* [Task to carry out] Return the lines of the data below in which the string "card" occurs.

====== Entries supplied ======

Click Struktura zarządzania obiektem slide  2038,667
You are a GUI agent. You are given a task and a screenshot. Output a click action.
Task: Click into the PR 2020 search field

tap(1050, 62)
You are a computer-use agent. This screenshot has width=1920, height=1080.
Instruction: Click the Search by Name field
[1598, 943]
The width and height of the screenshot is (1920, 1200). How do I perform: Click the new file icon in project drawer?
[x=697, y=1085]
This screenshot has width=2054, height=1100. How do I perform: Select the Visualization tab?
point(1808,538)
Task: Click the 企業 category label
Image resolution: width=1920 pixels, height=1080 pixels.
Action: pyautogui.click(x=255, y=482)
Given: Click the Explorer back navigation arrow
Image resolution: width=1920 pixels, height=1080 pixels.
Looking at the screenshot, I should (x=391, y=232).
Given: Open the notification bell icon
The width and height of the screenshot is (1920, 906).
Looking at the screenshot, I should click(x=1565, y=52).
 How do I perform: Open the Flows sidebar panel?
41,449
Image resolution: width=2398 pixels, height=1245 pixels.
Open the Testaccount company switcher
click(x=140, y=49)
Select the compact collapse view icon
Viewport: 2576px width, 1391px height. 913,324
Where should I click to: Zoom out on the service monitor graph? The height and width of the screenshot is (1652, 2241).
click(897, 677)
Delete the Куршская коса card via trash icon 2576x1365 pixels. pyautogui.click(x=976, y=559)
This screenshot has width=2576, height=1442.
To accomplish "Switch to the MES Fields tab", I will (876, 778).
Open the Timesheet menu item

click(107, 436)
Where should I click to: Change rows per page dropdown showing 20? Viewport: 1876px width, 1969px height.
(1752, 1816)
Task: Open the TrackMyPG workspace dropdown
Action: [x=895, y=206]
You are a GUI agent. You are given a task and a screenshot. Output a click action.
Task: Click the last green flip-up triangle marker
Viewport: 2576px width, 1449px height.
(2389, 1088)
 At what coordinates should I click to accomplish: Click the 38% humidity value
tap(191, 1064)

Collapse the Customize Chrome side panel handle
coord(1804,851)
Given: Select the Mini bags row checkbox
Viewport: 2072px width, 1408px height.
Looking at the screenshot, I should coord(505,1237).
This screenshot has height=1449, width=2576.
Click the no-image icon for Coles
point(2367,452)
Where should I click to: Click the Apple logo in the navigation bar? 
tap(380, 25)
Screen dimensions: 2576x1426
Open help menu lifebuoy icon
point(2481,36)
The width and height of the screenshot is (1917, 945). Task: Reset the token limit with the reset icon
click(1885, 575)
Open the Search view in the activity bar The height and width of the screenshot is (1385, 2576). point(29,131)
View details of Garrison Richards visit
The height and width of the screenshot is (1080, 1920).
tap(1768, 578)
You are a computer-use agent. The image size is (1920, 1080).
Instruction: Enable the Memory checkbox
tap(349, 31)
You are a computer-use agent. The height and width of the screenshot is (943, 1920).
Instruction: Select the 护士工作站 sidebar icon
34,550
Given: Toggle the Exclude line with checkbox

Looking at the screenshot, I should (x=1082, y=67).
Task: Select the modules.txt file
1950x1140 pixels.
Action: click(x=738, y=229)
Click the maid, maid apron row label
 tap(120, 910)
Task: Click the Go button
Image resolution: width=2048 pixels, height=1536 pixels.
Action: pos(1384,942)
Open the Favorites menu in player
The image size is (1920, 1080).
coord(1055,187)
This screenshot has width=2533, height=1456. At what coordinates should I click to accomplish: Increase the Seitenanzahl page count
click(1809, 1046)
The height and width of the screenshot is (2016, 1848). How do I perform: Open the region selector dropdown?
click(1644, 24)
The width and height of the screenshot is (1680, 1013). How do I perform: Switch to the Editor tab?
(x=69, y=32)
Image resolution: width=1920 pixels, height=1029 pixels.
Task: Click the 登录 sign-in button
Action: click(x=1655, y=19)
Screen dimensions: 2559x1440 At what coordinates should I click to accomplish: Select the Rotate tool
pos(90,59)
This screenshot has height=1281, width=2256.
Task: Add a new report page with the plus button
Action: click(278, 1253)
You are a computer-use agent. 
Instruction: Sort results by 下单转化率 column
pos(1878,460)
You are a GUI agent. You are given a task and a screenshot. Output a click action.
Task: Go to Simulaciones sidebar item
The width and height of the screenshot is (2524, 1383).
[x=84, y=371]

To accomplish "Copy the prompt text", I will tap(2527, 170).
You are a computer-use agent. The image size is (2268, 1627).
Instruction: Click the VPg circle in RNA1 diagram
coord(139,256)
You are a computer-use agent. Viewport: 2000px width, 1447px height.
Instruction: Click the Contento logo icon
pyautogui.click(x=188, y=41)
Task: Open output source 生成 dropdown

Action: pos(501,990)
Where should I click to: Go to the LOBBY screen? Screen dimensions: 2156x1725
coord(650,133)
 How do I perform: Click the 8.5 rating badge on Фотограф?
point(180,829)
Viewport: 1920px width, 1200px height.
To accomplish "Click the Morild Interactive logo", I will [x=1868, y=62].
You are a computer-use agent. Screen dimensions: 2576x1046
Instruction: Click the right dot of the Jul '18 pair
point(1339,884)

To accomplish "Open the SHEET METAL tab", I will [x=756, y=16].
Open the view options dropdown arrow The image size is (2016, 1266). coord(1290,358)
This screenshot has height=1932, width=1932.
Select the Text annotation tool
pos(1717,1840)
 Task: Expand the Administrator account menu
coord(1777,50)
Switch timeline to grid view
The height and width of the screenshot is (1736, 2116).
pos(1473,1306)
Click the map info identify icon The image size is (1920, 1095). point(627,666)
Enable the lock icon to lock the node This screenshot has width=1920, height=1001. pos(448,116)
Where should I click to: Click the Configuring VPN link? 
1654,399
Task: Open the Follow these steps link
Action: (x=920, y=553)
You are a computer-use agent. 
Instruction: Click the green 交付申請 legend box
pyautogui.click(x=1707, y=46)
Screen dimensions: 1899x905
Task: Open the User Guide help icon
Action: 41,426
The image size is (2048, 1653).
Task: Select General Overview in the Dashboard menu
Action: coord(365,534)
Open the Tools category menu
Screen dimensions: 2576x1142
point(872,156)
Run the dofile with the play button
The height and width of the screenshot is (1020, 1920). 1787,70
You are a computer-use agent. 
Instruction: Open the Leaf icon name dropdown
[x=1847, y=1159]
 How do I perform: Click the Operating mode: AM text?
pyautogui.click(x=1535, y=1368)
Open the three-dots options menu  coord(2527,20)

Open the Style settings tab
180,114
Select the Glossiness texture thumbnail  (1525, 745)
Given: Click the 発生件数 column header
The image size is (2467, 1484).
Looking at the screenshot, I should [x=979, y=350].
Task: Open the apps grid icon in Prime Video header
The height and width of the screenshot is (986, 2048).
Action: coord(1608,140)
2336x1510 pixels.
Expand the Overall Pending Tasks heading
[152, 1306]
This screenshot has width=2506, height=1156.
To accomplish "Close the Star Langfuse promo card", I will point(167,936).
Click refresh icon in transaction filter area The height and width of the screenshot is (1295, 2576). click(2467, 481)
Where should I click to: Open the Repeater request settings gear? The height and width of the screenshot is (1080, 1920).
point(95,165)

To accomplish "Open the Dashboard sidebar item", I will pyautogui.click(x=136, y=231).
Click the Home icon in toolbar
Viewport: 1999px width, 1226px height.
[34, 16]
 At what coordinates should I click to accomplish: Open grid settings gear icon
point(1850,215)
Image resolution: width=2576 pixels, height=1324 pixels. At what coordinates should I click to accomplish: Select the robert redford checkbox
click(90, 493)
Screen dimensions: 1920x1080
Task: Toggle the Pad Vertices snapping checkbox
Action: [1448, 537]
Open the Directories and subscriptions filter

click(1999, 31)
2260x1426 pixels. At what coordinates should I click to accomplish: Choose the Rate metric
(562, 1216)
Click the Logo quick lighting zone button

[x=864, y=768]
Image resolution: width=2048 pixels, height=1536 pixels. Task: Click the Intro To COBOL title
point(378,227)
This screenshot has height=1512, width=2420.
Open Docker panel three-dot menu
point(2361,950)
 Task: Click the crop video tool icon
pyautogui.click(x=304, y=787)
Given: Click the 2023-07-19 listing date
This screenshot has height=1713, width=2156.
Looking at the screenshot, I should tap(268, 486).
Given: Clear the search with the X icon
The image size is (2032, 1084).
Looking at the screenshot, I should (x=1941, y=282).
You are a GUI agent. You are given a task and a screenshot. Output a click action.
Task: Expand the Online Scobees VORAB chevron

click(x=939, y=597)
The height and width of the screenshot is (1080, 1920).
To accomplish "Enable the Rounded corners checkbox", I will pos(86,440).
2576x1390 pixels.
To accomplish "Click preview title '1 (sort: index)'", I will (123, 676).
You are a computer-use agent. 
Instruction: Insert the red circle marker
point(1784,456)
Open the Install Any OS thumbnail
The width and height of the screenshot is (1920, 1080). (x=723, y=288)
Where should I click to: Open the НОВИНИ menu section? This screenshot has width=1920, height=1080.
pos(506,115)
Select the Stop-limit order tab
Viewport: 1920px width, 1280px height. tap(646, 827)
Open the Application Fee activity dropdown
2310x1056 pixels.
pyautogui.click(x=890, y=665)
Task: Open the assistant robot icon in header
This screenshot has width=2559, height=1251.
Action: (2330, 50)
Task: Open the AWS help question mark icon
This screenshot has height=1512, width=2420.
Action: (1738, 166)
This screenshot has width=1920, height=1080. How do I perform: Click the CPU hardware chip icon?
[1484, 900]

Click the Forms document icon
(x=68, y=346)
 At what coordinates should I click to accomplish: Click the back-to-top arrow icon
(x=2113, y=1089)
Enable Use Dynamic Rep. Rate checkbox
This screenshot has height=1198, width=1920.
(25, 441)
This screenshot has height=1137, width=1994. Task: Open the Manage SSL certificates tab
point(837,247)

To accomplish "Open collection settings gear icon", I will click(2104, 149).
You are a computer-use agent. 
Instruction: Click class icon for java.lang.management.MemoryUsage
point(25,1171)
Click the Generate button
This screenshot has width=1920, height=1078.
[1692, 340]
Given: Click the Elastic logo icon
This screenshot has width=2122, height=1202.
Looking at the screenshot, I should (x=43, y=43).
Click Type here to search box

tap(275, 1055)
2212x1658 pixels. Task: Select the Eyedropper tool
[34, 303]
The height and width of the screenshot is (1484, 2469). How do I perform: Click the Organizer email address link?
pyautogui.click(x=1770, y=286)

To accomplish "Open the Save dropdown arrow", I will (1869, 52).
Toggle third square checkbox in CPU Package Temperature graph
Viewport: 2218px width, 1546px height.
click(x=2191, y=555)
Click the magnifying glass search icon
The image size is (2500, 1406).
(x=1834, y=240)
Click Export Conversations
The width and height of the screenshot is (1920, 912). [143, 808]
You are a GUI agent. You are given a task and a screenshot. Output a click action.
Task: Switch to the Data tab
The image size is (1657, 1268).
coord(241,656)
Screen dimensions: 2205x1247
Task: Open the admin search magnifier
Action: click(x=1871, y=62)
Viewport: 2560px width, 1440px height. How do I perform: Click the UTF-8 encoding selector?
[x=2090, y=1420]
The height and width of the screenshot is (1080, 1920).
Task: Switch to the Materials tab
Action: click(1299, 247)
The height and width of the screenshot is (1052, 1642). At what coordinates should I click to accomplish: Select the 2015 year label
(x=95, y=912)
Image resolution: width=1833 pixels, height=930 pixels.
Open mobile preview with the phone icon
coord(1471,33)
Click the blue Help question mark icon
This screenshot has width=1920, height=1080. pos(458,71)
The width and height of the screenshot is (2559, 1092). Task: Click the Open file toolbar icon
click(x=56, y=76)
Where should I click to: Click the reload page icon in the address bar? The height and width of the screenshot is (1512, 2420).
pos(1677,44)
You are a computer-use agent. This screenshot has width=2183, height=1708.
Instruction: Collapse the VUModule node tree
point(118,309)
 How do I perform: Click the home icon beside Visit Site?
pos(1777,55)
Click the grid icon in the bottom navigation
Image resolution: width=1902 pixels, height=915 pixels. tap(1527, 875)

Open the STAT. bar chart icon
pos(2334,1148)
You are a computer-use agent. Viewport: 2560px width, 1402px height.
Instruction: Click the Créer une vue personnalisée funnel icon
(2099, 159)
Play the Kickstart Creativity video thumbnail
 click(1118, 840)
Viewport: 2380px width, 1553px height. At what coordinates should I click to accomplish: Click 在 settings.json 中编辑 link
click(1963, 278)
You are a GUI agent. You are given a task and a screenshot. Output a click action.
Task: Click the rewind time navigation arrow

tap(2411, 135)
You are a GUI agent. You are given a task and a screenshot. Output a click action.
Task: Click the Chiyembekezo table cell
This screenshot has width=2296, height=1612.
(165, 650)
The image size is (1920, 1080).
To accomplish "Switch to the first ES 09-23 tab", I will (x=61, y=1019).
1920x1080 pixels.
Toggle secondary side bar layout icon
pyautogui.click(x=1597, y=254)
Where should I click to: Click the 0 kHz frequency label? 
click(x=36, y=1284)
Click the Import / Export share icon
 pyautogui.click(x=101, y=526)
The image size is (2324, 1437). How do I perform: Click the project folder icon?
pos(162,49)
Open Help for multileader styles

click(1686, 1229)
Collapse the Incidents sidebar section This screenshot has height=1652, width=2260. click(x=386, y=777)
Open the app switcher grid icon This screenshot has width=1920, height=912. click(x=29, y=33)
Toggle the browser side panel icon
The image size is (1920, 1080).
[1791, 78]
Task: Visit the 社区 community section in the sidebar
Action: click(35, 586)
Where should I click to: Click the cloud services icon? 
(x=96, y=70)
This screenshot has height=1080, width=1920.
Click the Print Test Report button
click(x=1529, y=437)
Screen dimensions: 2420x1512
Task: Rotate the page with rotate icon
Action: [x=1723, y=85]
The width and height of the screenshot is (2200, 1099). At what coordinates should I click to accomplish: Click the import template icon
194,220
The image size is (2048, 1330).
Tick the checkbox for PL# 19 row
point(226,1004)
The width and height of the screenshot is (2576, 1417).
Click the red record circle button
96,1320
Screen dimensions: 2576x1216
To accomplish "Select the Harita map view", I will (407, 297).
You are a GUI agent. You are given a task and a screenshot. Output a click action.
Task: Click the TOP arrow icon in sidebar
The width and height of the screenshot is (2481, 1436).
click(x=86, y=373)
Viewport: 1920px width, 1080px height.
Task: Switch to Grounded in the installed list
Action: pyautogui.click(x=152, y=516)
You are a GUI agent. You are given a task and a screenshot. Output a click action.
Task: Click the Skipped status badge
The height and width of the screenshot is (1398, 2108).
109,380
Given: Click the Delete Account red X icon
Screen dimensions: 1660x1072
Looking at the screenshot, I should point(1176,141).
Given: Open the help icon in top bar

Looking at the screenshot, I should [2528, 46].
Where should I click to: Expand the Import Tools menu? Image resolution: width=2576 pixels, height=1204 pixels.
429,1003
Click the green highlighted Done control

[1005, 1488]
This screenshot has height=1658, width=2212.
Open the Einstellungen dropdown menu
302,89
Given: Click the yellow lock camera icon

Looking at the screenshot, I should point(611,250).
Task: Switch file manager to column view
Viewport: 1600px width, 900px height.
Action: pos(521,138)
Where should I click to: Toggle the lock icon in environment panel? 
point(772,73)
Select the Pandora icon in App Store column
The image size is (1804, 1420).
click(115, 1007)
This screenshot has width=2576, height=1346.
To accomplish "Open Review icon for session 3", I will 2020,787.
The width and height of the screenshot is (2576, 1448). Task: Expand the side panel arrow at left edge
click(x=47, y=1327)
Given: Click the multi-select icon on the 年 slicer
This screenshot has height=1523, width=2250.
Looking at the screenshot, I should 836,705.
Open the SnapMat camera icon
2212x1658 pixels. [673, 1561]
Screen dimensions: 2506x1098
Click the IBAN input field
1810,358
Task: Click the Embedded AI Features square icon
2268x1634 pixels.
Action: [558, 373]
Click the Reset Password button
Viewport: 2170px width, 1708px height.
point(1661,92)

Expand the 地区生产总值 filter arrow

======

* [Exercise answer]
Delete the Куршская коса card via trash icon 2576x1365 pixels. pyautogui.click(x=976, y=559)
To accomplish "Close the Star Langfuse promo card", I will point(167,936).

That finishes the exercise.